Controlling the display is relatively simple:
- Select the digit
- Write the ASCII character
Similarly a cursor can be shown by setting the bit while the cursor write pin is low, and all cursors can be shown or not with the cursor enable pin. You can also blank the entire display.
With the hardware and basic logic working I next question was what to do with it. The first thing I did while testing reading characters over USB was build a simple terminal based on ASCII control characters. It also serves double duty by allowing a program to interact with the display.
This was also the foundation of the first "real" application: a serial clock. I updated a program I'd written for the 8-character breadboard prototype to make use of the full display and control characters. This worked, but came with the limitation that the Pico couldn't display the time on its own.

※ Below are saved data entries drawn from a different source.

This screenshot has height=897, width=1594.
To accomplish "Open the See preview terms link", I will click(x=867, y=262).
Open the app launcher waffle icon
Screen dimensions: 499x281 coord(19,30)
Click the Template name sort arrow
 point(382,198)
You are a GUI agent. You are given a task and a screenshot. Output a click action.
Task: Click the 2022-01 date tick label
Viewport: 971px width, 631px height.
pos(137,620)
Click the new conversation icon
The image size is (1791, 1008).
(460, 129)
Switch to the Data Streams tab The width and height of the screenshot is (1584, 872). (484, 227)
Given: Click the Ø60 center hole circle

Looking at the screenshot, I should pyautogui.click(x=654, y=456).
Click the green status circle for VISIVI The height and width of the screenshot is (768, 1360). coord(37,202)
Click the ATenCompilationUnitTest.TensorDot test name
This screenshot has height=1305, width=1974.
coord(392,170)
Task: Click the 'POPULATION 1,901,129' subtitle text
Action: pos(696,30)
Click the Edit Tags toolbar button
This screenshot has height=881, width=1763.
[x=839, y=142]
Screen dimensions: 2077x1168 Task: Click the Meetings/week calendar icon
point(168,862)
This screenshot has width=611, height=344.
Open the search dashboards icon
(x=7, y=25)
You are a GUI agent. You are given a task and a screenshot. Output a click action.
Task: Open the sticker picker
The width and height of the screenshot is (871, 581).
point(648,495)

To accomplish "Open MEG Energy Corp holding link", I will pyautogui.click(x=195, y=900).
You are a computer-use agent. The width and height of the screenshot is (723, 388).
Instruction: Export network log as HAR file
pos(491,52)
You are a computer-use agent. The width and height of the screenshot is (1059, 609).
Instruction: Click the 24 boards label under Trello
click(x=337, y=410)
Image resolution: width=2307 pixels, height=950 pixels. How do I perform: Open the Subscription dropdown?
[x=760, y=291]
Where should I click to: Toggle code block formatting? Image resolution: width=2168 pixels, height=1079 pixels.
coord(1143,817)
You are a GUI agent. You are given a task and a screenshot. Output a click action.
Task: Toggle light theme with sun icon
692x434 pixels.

The Pico luckily has its own real-time clock (RTC), however setting that clock is a different matter. The simplest way is to just write a program that sends each date and time component bit-by-bit and reassembling it on the other end. On the Pico each component has a fixed length, so counting up the bits isn't too hard.
Letting the Pico handle the date has the advantage of not needing to keep the serial connection open and lets a launch agent reset the clock when the Pico is reconnected.
The Finishing Touches
The final thing I needed to do was find a suitable stand. I figured heading to my local fancy lumber yard and sorting through the scrap bin would be the way to go, and indeed it was. I found a rough hewn piece of ebony wood that really fit the dark PCB and red LEDs.
I proceeded to measure and mark out the length and holes for the standoffs. Unfortunately I decided to do that as the sun was setting and messed up the locations of two of the holes. I filled them and re-drilled, being much more careful, only to break off not one, but two standoffs!
After a couple of tries I got them all in the correct positions and everything assembled. I'm considering adding a bandpass filter in front of the displays, which according to the datasheet will help increase the contrast of the LEDs against background, and a nicer right-angle USB cable.